◆ TASKS TO PERFORM:
- a) In the Richmond bike trip report, how long was the drive to Richmond, and what did the riders travel in?
- b) Reproduce the passage of the Richmond bike trip report starting at "After a brisk" and ending at "So we cruised.".
- c) Take the Richmond bike trip report further, picking up right after its last sentence.

### PROVIDED PASSAGE

Five Rats shipped out to Richmond, home of the Cutthroats, to battle in the trenches and blood-pits of Cycle Slaugterama. These are our pictures, by Stacee Droege and Neck-Rat.
After a brisk 14-hour drive in the back of a cargo van with our bikes, we pulled into Richmond. As with any Bike Club event, the way to find the right folks is to start riding around until you see someone welding on the sidewalk or riding a tallbike. We were also supposed to meet Cooter and deliver him a chopper to found Rat Patrol D.C. So we cruised.
We hit up the local alleys. We found them to be somewhat underdeveloped, but that just added to their rustic charm. The picture below shows a large mural in the alley behind an Italian restaurant. "A little Italian in every bite" it said, showing two young boys in a cooking pot showering themselves with fresh chopped vegetables. Appetizing!
Disaster struck almost instantly, when Stacee and I were goofing off and slammed into each other and flauta-ed her rear wheel. It was beyond re-stomping. But being wise in the Way of the Rat, we knew that a nearby university campus would offer scores of abandoned bikes, and sure enough, a replacement wheel was soon found. While we were fixing it a Cutthroat rode by and welcomed us, giving us directions to the hideout.
After a few hellos and a few beers, it was time to head to Belle Isle for the main event. The route to the river had an odd slope to it; the locals informed us that this was called a 'hill'. Those with experience of the perils of rear steering can imagine the terror of bombing down it on the Green Machine (a vehicle whose commercial incarnation was banned for its tendency to flip like an SUV full of orphans).

######
### GIVEN MATERIAL

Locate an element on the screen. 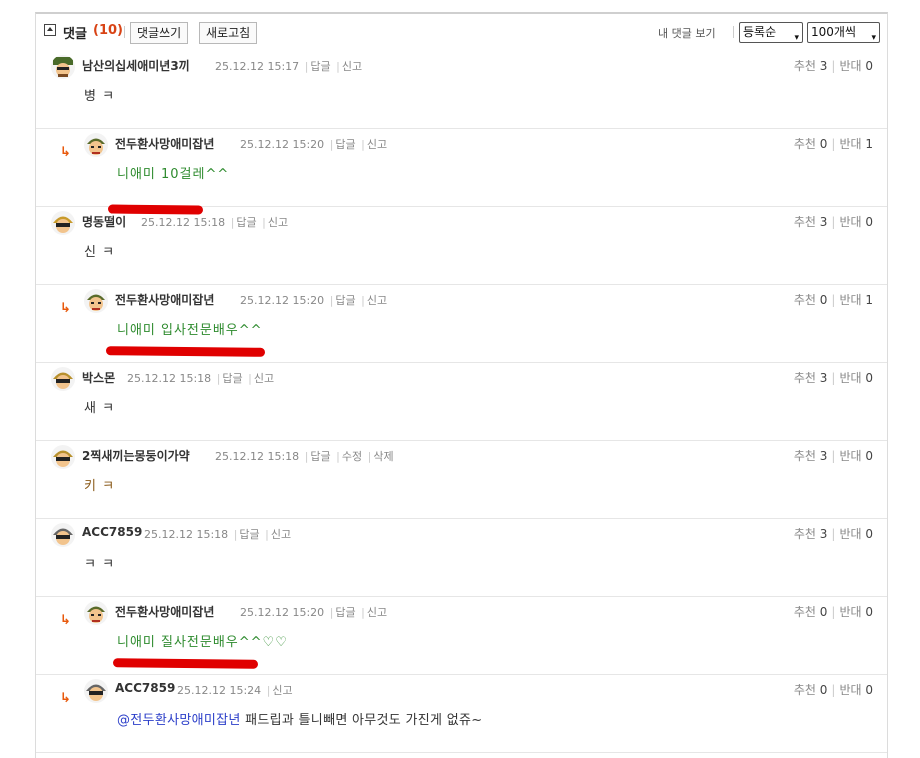 The width and height of the screenshot is (920, 758). page-size-select: 100개씩 ▾ is located at coordinates (844, 32).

######

◆ OUTPUTS IN ORDER:
- a) It was a 14-hour drive in the back of a cargo van with their bikes.

- b)
After a brisk 14-hour drive in the back of a cargo van with our bikes, we pulled into Richmond. As with any Bike Club event, the way to find the right folks is to start riding around until you see someone welding on the sidewalk or riding a tallbike. We were also supposed to meet Cooter and deliver him a chopper to found Rat Patrol D.C. So we cruised.

- c)
Then there was somea this...
Belle Isle was a great location. There were CHUNKs, BLBC, Zoobombers, and a variety of new or made-up gangs like the Rainbow Sprinkles Bike Club. One club (Hoopty something) actually made a bike-boat and rode it through the water to the island. That's Spidey there dressed like Sasquatch. There were also, unfortunately, a lot of expensive fixies around (far more than there were tallbikes and choppers). I guess this was somewhat of a spectator event and not a purely Bike Club gathering. Still, I wish they woulda screened for Presta valves at the door.
We presented Cooter with his chopper.
Being a maggot, we made him participate in all our hazing rituals...
...which he seemed eager to do. We even made him do the Whiplash versus the nefarious Brandy Gump. One dude refused to go against her because she was a girl. Obviously he didn't about Brandy Gump and her all-around ass-kicking abilities.
You know, maybe it was the drunken stupor, but I don't remember anyone noticing who won any of these competitions. Neck-Rat and I did the chickenfight race against CHUNK and he got tossed right off my shoulders onto his tailbone, but got up and finished the race. Stacee and I kicked ass in the chariot race until a diastrous wreck stole our victory right out from under us.
By the time dark rolled around everyone was plum tuckered out.
We didn't even make it to the show. We didn't even make it to the house they'd arranged for us! We made a campfire in Jesse's back yard and slept around it. The next day we visited some presidential graves and climbed around on a pyramid.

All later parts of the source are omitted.